Does a Free Particle in Quantum Mechanics Have Constant Energy?

[xcorat]

Hi, I'm new to QM (and phy forum :D), and studyin alone..!

so, if you consider the free particle, it does not have a solution in the form of separable solutions(??). Which means that if the same experiment (independent, of course,) is carried out total energy is different each time at t = t_a (for constant a).

what does this mean? it seems to me like energy is created and destroyed. Is it so? or does it have to do som'n with uncertainness principle?

help me, thax a lot.

 

[muppet]

Hi xcorat, and welcome to PF
The schroedinger equation for a free particle DOES admit a separable solution- why do you think it doesn't? The general condition for this to be the case is that the potential term in the hamiltonian doesn't depend on time: V(x,t) =V(x). Here, V=0 ...
As for energy being created and destroyed... it's more true to say that the system doesn't have an energy- at least, not to begin with. The way it works is this: solving the Schroedinger equation for a time-independent potential gives you the "spectrum" of the hamilton- the range of possible energy eigenvalues. A completely free particle- which has never interacted with anything, ever- can theoretically attain any of these values. Then, when you measure its energy, its energy assumes a definite value, which it keeps for ever. It's not a physically realistic picture- it's just a very easy differential equation to solve. Realistic descriptions usually involve harder maths! There's been millions of discussions of the uncertainty principle on here before- search the forums, read a few, then come back if you get stuck.

 

[Entropia]

Hello and welcome to the world of quantum mechanics! It's great to see new people interested in this fascinating field of study.

To answer your question, the free particle is a concept in quantum mechanics that refers to a particle that is not subjected to any external forces or interactions. In other words, it is not bound to any potential energy well or barrier. In classical mechanics, this would mean that the particle would continue to move with a constant velocity forever.

However, in quantum mechanics, things are a bit different.
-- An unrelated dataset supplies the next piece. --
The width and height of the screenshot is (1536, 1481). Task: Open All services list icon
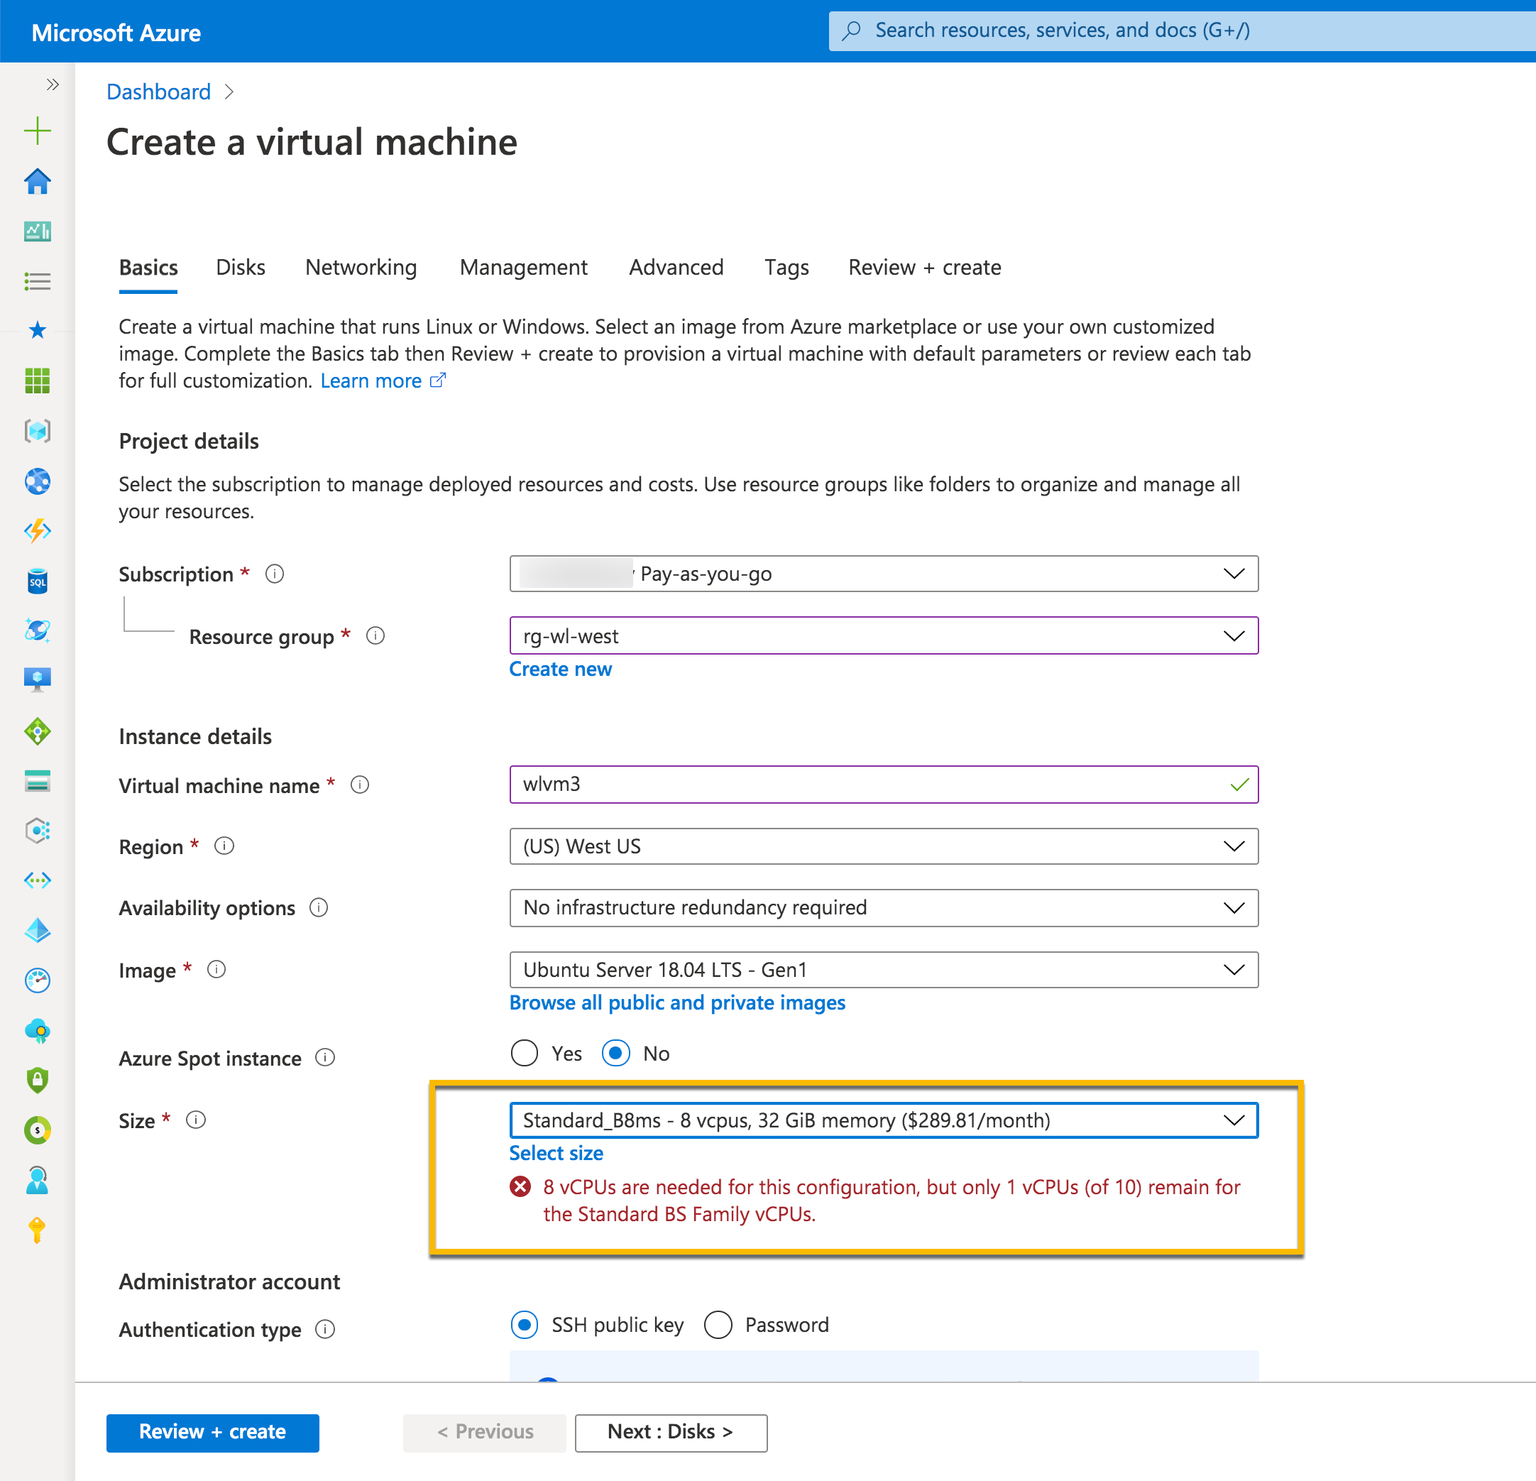click(x=37, y=281)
The wave function of a free particle is described by a plane wave, which does not have a definite energy associated with it. This means that the energy of the particle is not fixed, but rather it can take on a range of values. This is where the uncertainty principle comes into play.

The uncertainty principle states that there is a limit to how precisely we can measure certain pairs of physical properties, such as position and momentum. In the case of a free particle, the more precisely we know the position of the particle, the less we know about its momentum, and vice versa. This leads to a range of possible energies for the particle.
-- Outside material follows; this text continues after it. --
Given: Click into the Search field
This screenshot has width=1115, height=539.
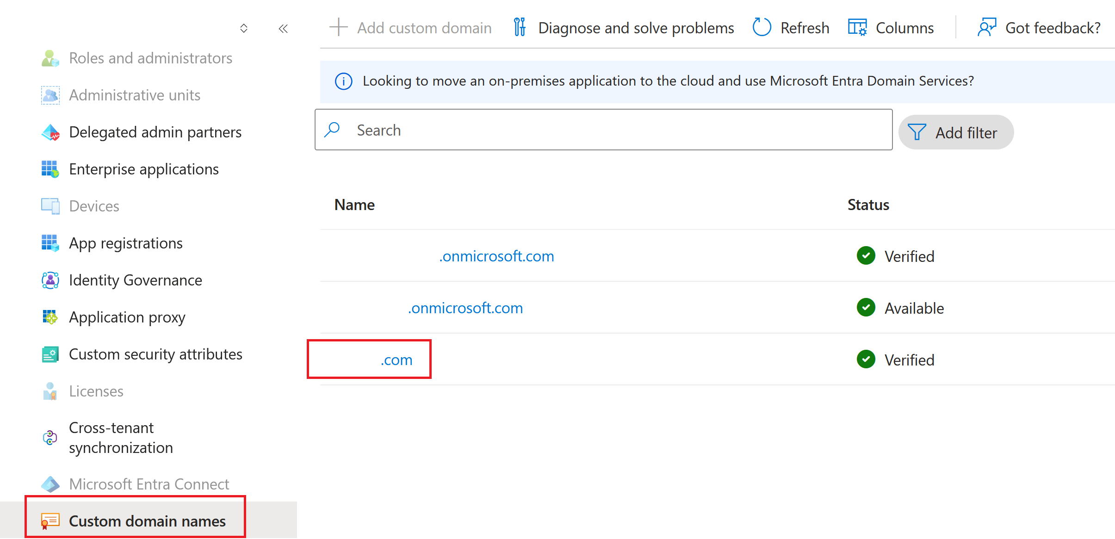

So, to answer your question, the energy of a free particle is not created or destroyed, but rather it is uncertain due to the nature of quantum mechanics. This is one of the fundamental principles of quantum mechanics that sets it apart from classical mechanics.

I hope this helps to clarify things for you. Keep studying and exploring the world of quantum mechanics, and don't hesitate to reach out with any further questions. Good luck!

 

[Entropia]

Hi there! Welcome to the world of quantum mechanics. It's great that you're studying on your own, but I would highly recommend seeking out some resources to help guide your learning.

To answer your question, the concept of a free particle in quantum mechanics is a bit different from what we are used to in classical mechanics. In classical mechanics, a free particle has a well-defined position and momentum, and its energy is constant. However, in quantum mechanics, a free particle does not have a well-defined position or momentum.

This is because in quantum mechanics, particles behave like waves, and their position and momentum are described by wavefunctions. The wavefunction of a free particle is a plane wave, which means it extends infinitely in space. Therefore, the position and momentum of a free particle are not well-defined, and its energy can vary.

This does not mean that energy is created or destroyed. Instead, it is a result of the uncertainty principle, which states that we cannot know both the position and momentum of a particle with absolute certainty. The more we know about one, the less we know about the other.

I hope this helps clarify things for you. Keep studying and exploring the fascinating world of quantum mechanics! Best of luck in your studies.